J’ai été grandement inspirée par le peuple Wodaabe que l’on retrouve principalement au Nigéria, au Niger, au Cameroun ou encore au Tchad. C’est un peuple nomade, très attaché à son héritage ancestral (l’élevage) et c’est ce qui m’a plu. Pas de maison, pas de biens précieux, leurs troupeaux constituent leur unique richesse. Cette simplicité, tellement à l’opposé de notre vie occidentale, est un symbole fort pour moi. Une façon de nous rappeler qu’il est important de se focaliser sur l’essentiel dans la vie.



Les Wodaabe sont également très attachés à leur culture, notamment avec la fête du Geerewol. Marquant la fin de la saison des pluies, cette cérémonie qui dure 6 jours et 6 nuits, est l’occasion pour tous les clans de se rassembler. Parés de leurs plus beaux atours, les jeunes hommes, à coup de danses et de chants, vont tenter de séduire celle qui deviendra leur femme.





Je n’ai pas voulu faire une pâle copie des costumes et des coutumes des Wodaabe. Mais ma tenue et l’univers du shooting s’en sont fortement imprégnés.

Ainsi, j’ai choisi une tenue sobre, composée d’un short rouge et d’un bustier. J’ai utilisé le patron du short M.Gyver de Fiat Lux Patrons comme base ; j’ai cousu une version épurée sans poche car mon tissu était assez épais (toile d’ameublement de chez Bennytex). J’aurais d’ailleurs du faire quelques modifications pour monter la taille et gagner en confort et esthétisme mais dans le speed, j’avoue que j’ai été droit au but. Tant pis pour les kilos du confinement lol. Pour le bustier, j’ai utilisé un patron BurdaStyle. Sur ce dernier, il y a un empiècement, un patchwork de wax (maison, vive les chutes), qui rappelle les tuniques portées par les Wodaabe. J’ai rajouté sur le bas du bustier, à l’avant, une sorte d’échelle de cauris réalisée avec du fil à broder.
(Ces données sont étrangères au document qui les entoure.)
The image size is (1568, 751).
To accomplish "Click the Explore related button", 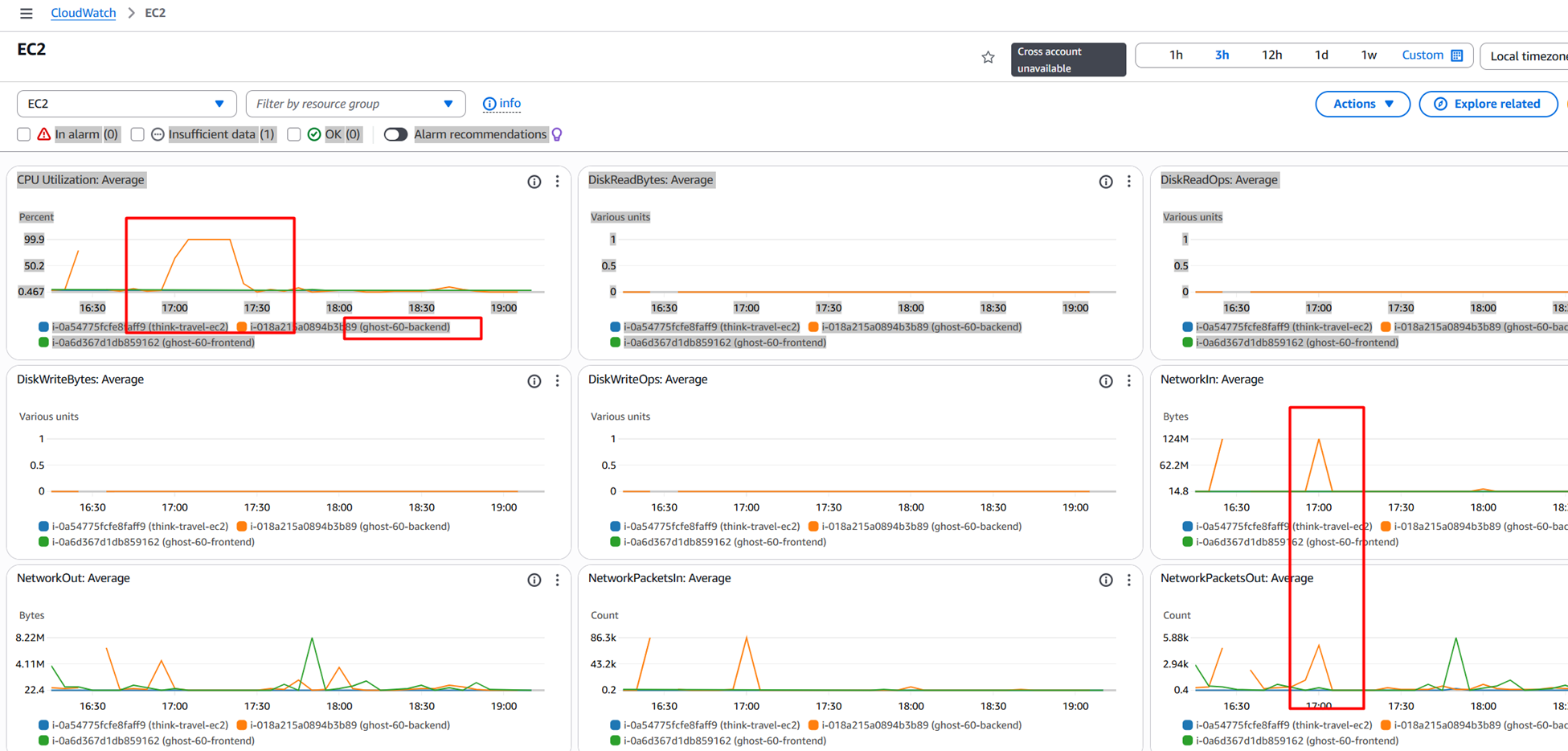I will click(1488, 104).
Je ne suis pas aussi bonne coiffeuse que couturière ; j’ai donc fait appel à une amie de longue date, Lydie, car je voulais quelque chose de très précis dans le rendu et avec mes locks, je ne savais pas trop comment gérer. Ma coiffure est donc un clin d’oeil aux coiffures des femmes Wodaabe avec les tresses le long des tempes ainsi que le gros chignon tombant sur le front.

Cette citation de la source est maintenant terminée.